How does it hold up?

Pretty well, actually!

We get some really fun interactions between Prototype and The Strangers — I particularly enjoyed Prototype claiming that he’s a more experienced Ultra than our heroes and Electrocute pointing out that all he did was trade shows and public appearances until The Strangers showed up. We also get to meet Supra and Empire, who are there to reclaim the rocket — as is Prototype. Obviously, this means that we get some classic hero-on-hero action! That sounds kinda rude but you know what I mean…

We also learn that Dave’s indigo power allows them to survive in space. Yes, it turns out that whatever force gave The Strangers their powers knew they’d eventually need to leave Earth and journey into the stars.

Meanwhile, Yrial and Electrocute battle Prototype out in space and we’re reminded once more that our android heroine is one of the most powerful members of the team. Her actions lead to Prototype realizing that fighting is getting him nowhere so he surrenders and offers to work with The Strangers. A wise decision.

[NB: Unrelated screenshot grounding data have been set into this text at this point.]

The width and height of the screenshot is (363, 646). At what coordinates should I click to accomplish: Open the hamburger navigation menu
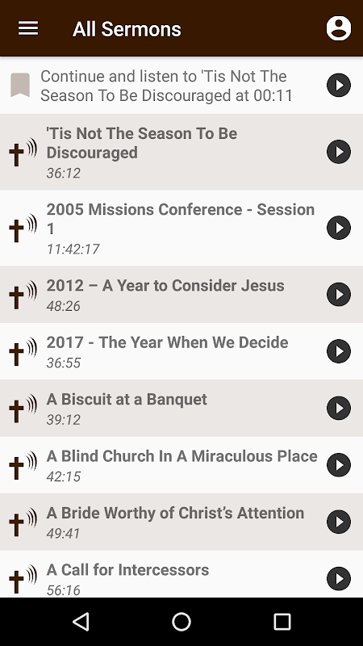(28, 28)
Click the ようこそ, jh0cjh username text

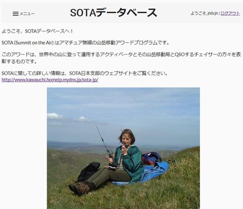204,13
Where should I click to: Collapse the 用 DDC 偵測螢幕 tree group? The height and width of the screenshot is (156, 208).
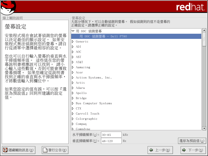point(73,31)
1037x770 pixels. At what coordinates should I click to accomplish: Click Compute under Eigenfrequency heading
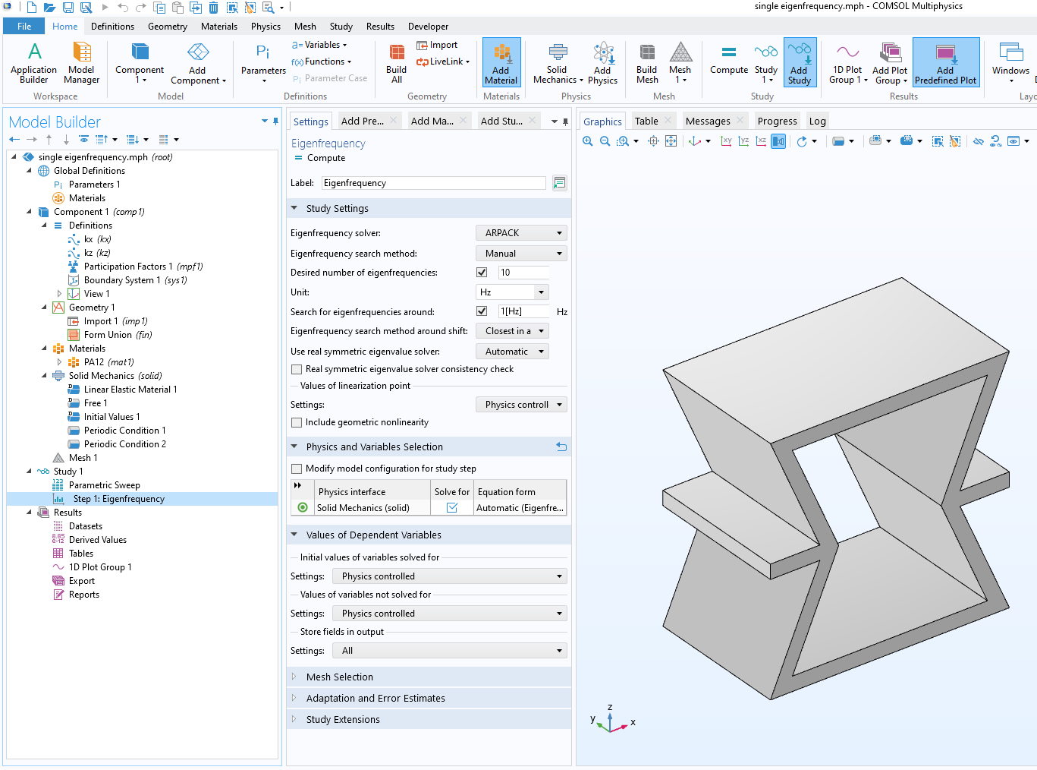[x=325, y=158]
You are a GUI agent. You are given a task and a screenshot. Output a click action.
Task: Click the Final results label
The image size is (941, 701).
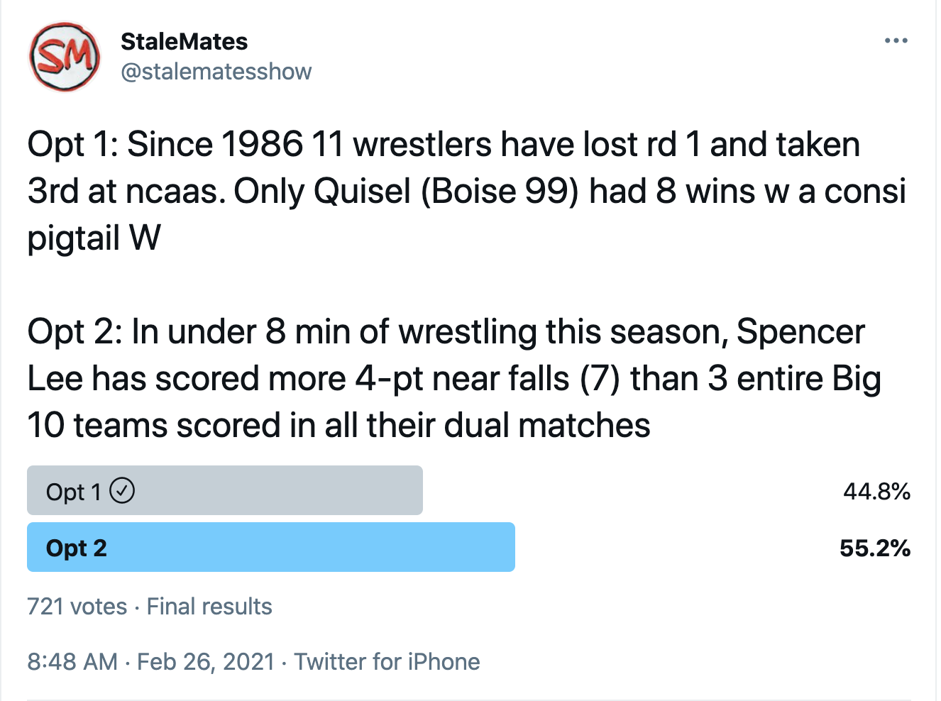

After battling some carnivorous aliens, Empire is killed and Electrocute is reminded once more of how little she understands about the human experience… seeing death so close and personal greatly upsets her and leads to her begging Grenade for comfort. If it sounds like I focus a lot on Electrocute in these reviews it’s because Englehart’s characterization really shines in her scenes. She’s the classic “tin man” who yearns to be human and while it’s a classic trope, it’s always effective when done well.

There’s an emotional sacrifice on the part of Supra that allows our heroes to escape with the rocket and continue their trek to the moon — kind of a shame to see both of the new characters we’re introduce to here killed off but they’re more interesting in death than they were beforehand.

We then get an absolutely hilarious two-page strip featuring Englehart and Hoberg explaining The Strangers and their origins to some young fans, who continually point out all the other heroes that are similar or that these creators have worked on previously. I loved this. Really, really worth seeking out.

Story-wise, this is a fun issue with solid characterization. Even if you aren’t reading the rest of Break-Thru, it made sense and progressed not just the crossover’s plot but the ongoing Strangers subplots.

Great art from Hoberg — as always, his facial expressions are solid and he draws a fantastic Prototype!